In the Work Shop another London tram, LCC Number 1, is a work in progress now gaining (or regaining) its familiar shape, but coated in dark blue with a distinctive upward white vee on the dash. Possibly an influence on Sunderland's management and their unique fleet livery in the 1930s.
Sheffield's final (Last Tram) was undergoing some minor treatment and a reminder of that system's ultimate homegrown design. The Crich depot infrastructure has been much improved with new (and clean) roof lights, firewalls and weatherproof doors for each of the tracks - making the appearance far more professional and solid.

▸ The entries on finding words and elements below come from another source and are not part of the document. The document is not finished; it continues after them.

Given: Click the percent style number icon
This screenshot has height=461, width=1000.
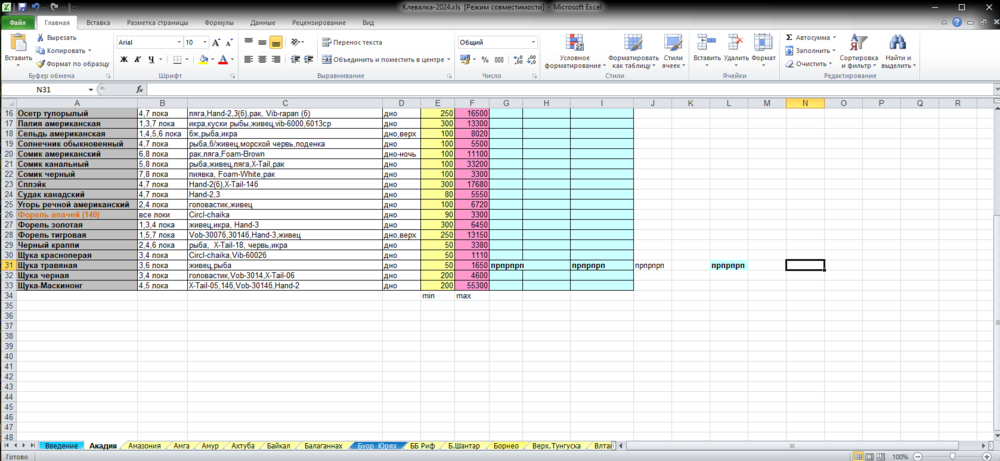Looking at the screenshot, I should (485, 59).
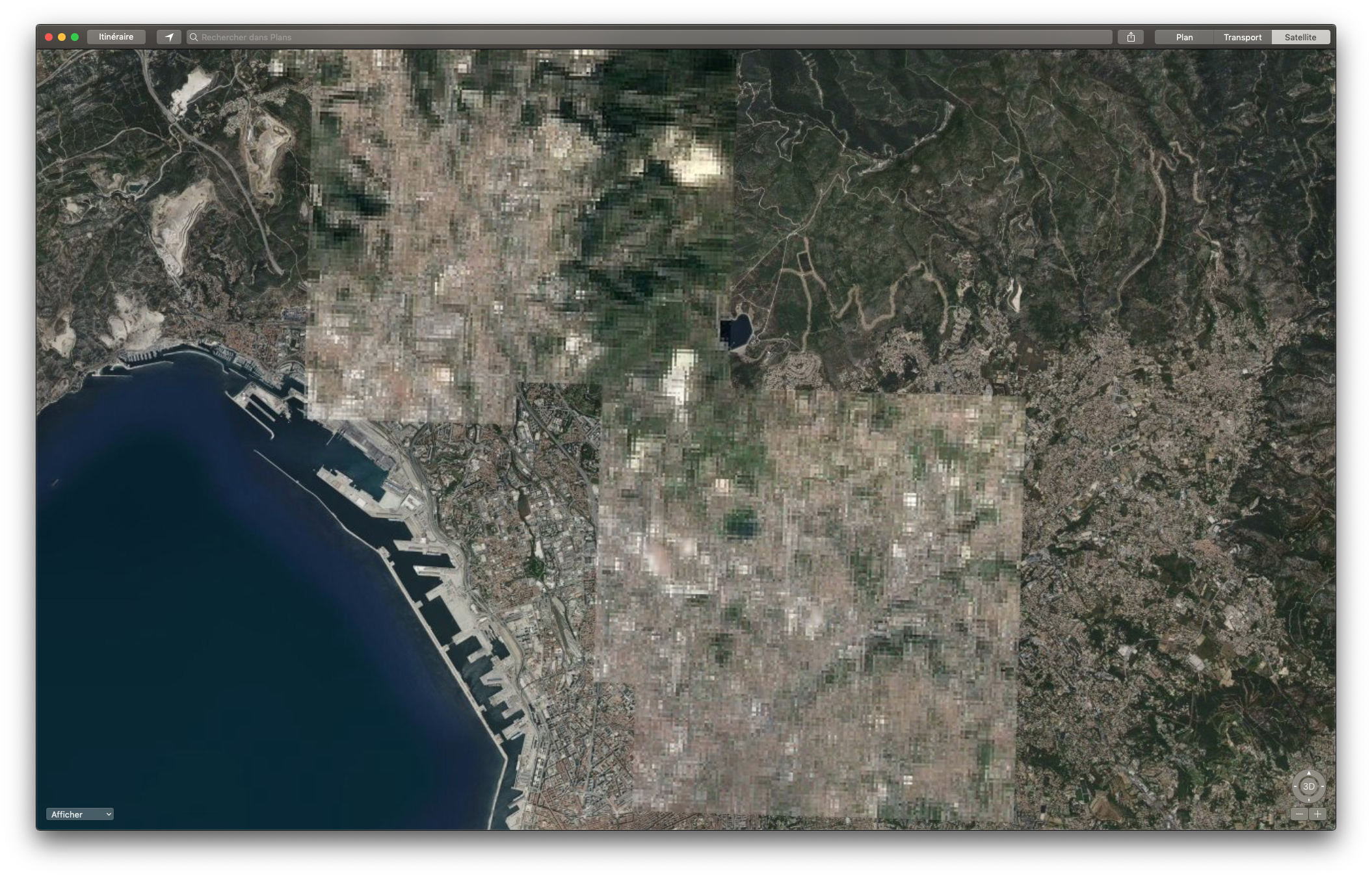Click the compass north arrow
This screenshot has width=1372, height=878.
point(1308,773)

The absence of any quarry workings and dust producing trucks lumbering in and out of the site suggests an opportunity to expand on and extend the overall museum operation, perhaps with complimenting heritage themes to attract a wider audience. A proposal for residential and commercial development in more recent years seems to have lapsed. However Crich is experiencing the usual housebuilding metamorphisis elsewhere in the village on the hillside approach from Alfreton.
The Exhibition Hall contains the usual suspects which include an enlarged horse tram collection as you enter, but somewhat cluttered and without meaningful display space. The token Blackpool 'Balloon' car remains in place but could be better off being operated as a running car instead of the ill-judged 'Sponge-Bob' vinyl clad 762. The latter being apparently a hit with young children and wholly out of sync with the ethos of the overall attraction. And in any event certainly not a warm weather car.
Two Dark Blue Trams : Above : LCC 1 getting back into its as built shape : and below as classic a tram as one would wish for : Sheffield Standard 189 complete with ornate lined out livery.
Blackpool Standard 40 in its own period 1920s fleet colours at Town End. Below : Sheffield's 'Last Tram' (actually 536 long gone) in its special final tram week condition. You can also ride on sister car 513 at the East Anglia Transport Museum at Carlton Colville. A tram not usually featuring online - Brussels Snowbroom (built in the USA) in its early condition and taking the place of similar cars operated by Leeds until 1959. The latter examples unfortunately being summarily scrapped on the system's closure.